Selon les articles R4512-6/ R4512-7/ R4512-8/ R4512-0, entre deux entreprises travaillant en coactivité, les dirigeants des entreprises extérieures et utilisatrices se doivent d’effectuer une analyse des risques. Cette dernière peut découler de l’interaction entre les matériels, les activités et les installations. Lorsque ces risques sont imminents, les chefs des entreprises se mettent d’accord pour établir (avant le commencement des travaux) un plan de prévention des risques et un plan particulier de sécurité et de protection de la santé ou PPSPS.

Quid du plan de prévention ou plan particulier de sécurité et de protection de la santé

Dans un contexte de coactivité, une entreprise doit concevoir ces deux outils de prévention des risques. Cela est obligatoire pour toutes les sociétés, quelles que soient leurs activités, quand elles travaillent en coactivité et que les tâches effectuées sont jugées dangereuses ou que le travail réalisé est de 400 heures au moins par an.

C’est également le cas lorsque des entreprises en BTP qui agissent en coactivité avec une unique et seule entreprise avec les conditions qu’on a vues ci-dessus. Une entreprise du BTP en coactivité avec de nombreuses entreprises doit passer par un coordonnateur. Le cas échéant, c’est le plan particulier de sécurité et de protection de la santé qui est de mise.
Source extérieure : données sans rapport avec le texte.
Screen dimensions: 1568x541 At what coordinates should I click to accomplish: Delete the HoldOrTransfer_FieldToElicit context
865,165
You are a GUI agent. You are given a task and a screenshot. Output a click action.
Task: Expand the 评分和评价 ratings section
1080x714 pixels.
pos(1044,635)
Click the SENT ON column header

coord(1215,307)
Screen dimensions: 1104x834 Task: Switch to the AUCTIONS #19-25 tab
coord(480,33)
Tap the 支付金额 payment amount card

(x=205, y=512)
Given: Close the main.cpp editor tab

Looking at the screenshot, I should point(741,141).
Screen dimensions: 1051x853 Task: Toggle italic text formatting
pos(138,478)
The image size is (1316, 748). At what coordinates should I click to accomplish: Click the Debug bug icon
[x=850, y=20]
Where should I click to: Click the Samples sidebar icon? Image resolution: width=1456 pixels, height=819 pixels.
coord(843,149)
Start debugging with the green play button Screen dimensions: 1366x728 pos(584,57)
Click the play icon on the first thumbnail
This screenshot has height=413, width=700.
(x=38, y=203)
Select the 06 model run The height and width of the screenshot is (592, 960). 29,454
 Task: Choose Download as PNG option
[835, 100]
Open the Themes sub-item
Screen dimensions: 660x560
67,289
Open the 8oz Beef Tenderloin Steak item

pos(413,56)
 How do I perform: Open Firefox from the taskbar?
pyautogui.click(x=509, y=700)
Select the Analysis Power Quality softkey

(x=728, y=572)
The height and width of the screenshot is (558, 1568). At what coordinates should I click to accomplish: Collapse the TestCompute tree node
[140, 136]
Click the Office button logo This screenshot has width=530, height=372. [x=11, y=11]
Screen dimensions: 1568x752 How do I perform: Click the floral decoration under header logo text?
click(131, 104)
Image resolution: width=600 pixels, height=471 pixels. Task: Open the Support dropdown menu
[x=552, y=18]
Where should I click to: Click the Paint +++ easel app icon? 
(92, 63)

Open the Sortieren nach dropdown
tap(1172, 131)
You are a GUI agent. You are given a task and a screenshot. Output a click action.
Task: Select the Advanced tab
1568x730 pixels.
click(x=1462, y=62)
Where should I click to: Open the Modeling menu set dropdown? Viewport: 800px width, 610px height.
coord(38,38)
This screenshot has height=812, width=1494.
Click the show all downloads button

Les différentes lois en rapport avec le plan de prévention des risques

  • Selon l’art. R4512-6

Au regard des éléments et les données résultant de l’inspection commune établie en amont, les dirigeants des entreprises extérieures et utilisatrices procèdent à une analyse des risques éventuels liés aux matériels, aux installations et aux activités en elles-mêmes.

Lorsque ces risques existent, les outils de prévention sont mis en place avant le début des travaux.

  • Selon l’art. R4512-7

Avant d’entamer les travaux, l’établissement du document se fait par écrit et intervient dans ces deux cas :

1- Dès lors que les travaux (continus ou discontinus) effectués par les entreprises extérieures, y compris celles sous-traitantes, comptent un nombre total d’heures de travail à au moins 400 heures sur une période ≤ 12 mois. Dès lors que le document apparaît même en cours des travaux, le nombre d’heures de travail doit atteindre 400 heures.

2- Malgré la durée de l’opération prévue, lorsque les travaux accomplis atteignent le nombre des travaux figurant sur une liste préétablie (par arrêté du ministre de l’agriculture et du ministre du travail).

  • Selon l’art. R4512-8

Les dispositions attendues par cet outil de prévention contiennent les éléments suivants :

– La définition des activités dangereuses et les mesures préventives y afférentes ;

– L’ajustement des installations, matériels et dispositifs à la nature des travaux à effectuer ;

– La définition des conditions d’entretien ;

– Les instructions fournies aux travailleurs ;

– Les gestes de premiers secours lorsqu’il y a des cas d’urgence et les dispositifs à mettre en place par l’entreprise utilisatrice ;

– Les clauses de participation des salariés d’une entreprise concernant les travaux au sein de l’entreprise extérieure afin de garantir la coordination de la hiérarchie et le maintien de la sécurité.

  • Selon l’art. R4512-9

Chaque entreprise en cause liste le nom des salariés qui occupent chaque poste et qui ont besoin d’une surveillance médicale renforcée (art. R.4624-19) en raison des risques encourus dans l’entreprise utilisatrice.

  • Selon l’art. R4512-10

Cet outil de prévention impose la classification des charges liées aux entretiens entre les entreprises extérieures. Ici, les salariés utilisent les installations et les locaux de l’entreprise utilisatrice (art. R4513-8).

  • Selon l’art. R4512-11

Les articles R.1334-22, R. 1334-27 et R. 1334-28 du code de la santé publique sont reliés au document concernant les dossiers techniques qui comportent les informations sur les matériaux.

  • Selon l’art. R4512-12

Le plan agit au cours des travaux et c’est le dirigeant de l’entreprise utilisatrice qui avise l’inspection du travail par écrit du début des travaux.

Rappel de la règlementation sur le plan particulier de sécurité et de protection de la santé

  • Selon l’art. 4532-9

L’obligation d’établir un PPSPS est inscrite dans le code de travail via cet article. Les dispositions applicables aux opérations de 1ère et de 2ème catégories (sous-traitants, rédaction, délai, consultation, transmission) sont déterminées par les articles R432-56 à R.4532-74.

Le plan particulier de sécurité et de protection de la santé est communiqué au coordonnateur. Les entreprises qui doivent exécuter seules des travaux dont le volume et la durée excèdent les plafonds imposés le communiquent au maître d’ouvrage.